‘No sé qué vamos a hacer. Les pido si pueden colaborar. Necesitamos al menos ropa o útiles para mi hija, que ahora no tiene con qué ir a la escuela’, decía Julio Bustos, que por impotencia y propia necesidad no le quedó otra alternativa que reclamar ayuda para su familia. Y es que el fuego destruyó lo que era su hogar y con ello también lo poco que tenían, incluso sus prendas de vestir. Todo pasó ayer en la tarde y fue producto de un cortocircuito que desató el inesperado siniestro cuando no había nadie en esa vivienda de Rawson.
El incendio devoró una construcción de un solo ambiente ubicada en el fondo de la casa de los padres de Julio Bustos, en la manzana B de la Villa José Dolores. Ese pieza había sido levantada por Julio César Bustos (28) y Melisa Carrizo (22), su mujer. Era todo lo que tenían, por eso también su desesperación.
El muchacho es albañil, pero como ahora no tiene trabajo, hace changas de estibador en el Mercado Concentrador de Rawson. Es más, ayer estaba trabajando cuando se originó el fuego alrededor de las 17,30. Melisa había ido a la Iglesia con su pequeña de 4 años. La mamá del muchacho, que vive en la parte de adelante de la propiedad, ‘sintió el humo y creyó que eran los vecinos que estaban quemando basura en el fondo. No sabía nada del incendio. Después, el vecino se cruzó y le avisó que se estaba prendiendo fuego la casa de mi hijo. Ahí, ya no pudo hacer nada’, explicó Miguel Bustos, el padre. Según la Policía, la causa del incendio fue un cortocircuito en el enchufe de un artefacto.

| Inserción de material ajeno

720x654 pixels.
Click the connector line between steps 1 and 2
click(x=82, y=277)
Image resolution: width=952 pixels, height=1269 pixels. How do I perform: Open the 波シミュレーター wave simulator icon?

Para cuando llegaron los Bomberos de Rawson, no pudieron mucho. Para entonces, el techo se había desplomado y adentro no quedaba nada sano. El fuego consumió una cama de dos plazas y otra más pequeña, un ropero, una computadora, un televisor, un juego de comedor, un ventilador, una cocina nueva y otros artefactos. Además todas las prendas de vestir de la pareja y su nena. Hasta los útiles y el guardapolvo de la pequeña, quien empezó el Nivel Inicial. ‘No nos quedó nada, yo no sé qué vamos a hacer. Sólo tenemos la ropa que llevamos puesta. Se quemó una cocina nueva que pagamos 7.000 pesos. Y hasta las cosas de la nena’, señaló Juan.